In a medium sized bowl, sift together the flour, baking powder, baking soda, salt, ginger, cinnamon, and nutmeg into a bowl.

In large bowl cream butter and sugar until light and fluffy. Beat eggs until frothy, combine with butter & sugar.

Blend in mashed pumpkin. Alternate between stirring in the dry ingredients and the milk, blending until batter is smooth.

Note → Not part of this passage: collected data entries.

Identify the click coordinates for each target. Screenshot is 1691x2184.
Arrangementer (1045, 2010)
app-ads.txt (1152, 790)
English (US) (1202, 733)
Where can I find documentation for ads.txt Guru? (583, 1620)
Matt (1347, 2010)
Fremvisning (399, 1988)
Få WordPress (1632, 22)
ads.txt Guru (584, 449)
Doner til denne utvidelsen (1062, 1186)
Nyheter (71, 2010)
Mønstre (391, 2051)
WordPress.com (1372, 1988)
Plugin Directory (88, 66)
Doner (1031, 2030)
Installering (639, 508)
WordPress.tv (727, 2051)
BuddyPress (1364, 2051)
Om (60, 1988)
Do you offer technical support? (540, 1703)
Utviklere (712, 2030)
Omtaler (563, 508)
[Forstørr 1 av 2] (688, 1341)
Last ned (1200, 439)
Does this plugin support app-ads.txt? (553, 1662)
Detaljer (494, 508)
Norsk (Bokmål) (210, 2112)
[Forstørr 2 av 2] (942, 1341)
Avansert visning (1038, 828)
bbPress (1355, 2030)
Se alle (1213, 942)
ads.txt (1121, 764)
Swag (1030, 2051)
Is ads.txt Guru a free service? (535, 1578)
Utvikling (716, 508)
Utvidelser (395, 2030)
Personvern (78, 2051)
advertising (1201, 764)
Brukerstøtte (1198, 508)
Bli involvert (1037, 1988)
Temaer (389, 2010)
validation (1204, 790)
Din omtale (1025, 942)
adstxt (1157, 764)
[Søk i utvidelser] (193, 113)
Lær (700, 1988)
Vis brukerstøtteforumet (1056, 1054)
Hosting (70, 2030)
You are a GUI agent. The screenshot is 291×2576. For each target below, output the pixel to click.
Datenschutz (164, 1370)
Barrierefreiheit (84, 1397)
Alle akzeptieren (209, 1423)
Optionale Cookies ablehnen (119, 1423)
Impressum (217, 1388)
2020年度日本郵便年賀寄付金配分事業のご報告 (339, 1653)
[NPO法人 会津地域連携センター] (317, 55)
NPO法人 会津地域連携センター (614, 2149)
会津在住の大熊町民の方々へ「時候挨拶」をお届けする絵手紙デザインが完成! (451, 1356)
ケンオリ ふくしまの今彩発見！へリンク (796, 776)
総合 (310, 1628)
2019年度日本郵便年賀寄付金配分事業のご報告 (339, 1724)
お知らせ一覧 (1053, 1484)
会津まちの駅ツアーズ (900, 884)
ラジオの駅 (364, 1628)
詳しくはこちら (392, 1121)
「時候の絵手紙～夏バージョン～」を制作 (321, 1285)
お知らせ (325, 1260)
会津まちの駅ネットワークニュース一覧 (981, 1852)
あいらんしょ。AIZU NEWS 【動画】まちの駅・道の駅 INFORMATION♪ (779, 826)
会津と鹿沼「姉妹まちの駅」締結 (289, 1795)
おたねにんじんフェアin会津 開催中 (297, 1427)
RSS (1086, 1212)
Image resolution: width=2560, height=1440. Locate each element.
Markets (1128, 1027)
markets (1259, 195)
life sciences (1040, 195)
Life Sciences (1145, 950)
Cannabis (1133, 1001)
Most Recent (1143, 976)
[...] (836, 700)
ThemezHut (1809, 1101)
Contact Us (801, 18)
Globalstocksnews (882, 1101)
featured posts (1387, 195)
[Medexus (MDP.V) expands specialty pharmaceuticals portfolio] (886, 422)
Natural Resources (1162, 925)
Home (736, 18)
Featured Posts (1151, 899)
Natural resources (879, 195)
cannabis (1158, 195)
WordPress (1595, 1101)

I fill the cupcake tray 1/2 full instead of 2/3rds so I don’t get the cupcake top, and the cupcake is more pie shaped. Bake at 375° for 25 minutes.

Icing

The secret to the cake batter taste is a touch of anise. I add 1 teaspoon of butter extract and 1/4th teaspoon of anise extract. Anise has a licorice like flavor, so add very little to not overpower the vanilla and butter. The butter extract gives it that nice buttery taste (like dough). I used like half a drop of red food coloring, and 3ish drops of yellow to give it a batter-like color.

Ingredients:

  • 1 cup butter
  • 3 cups confectioners sugar
  • 1 teaspoon vanilla extract
  • 1 teaspoon butter extract
  • 1/4 teaspoon anise extract
  • 2 tablespoons milk

Beat butter on medium speed until creamy. Add sugar slowly, mixing it in with the butter. Add extracts, salt and milk. If your frosting is too thick for your tastes, add a touch more milk. If your frosting is too thin, add more sugar.

To get half a drop of red icing, I typically insert a toothpick into the food coloring container, and then wipe said toothpick on the icing to transfer a tiny amount of food coloring.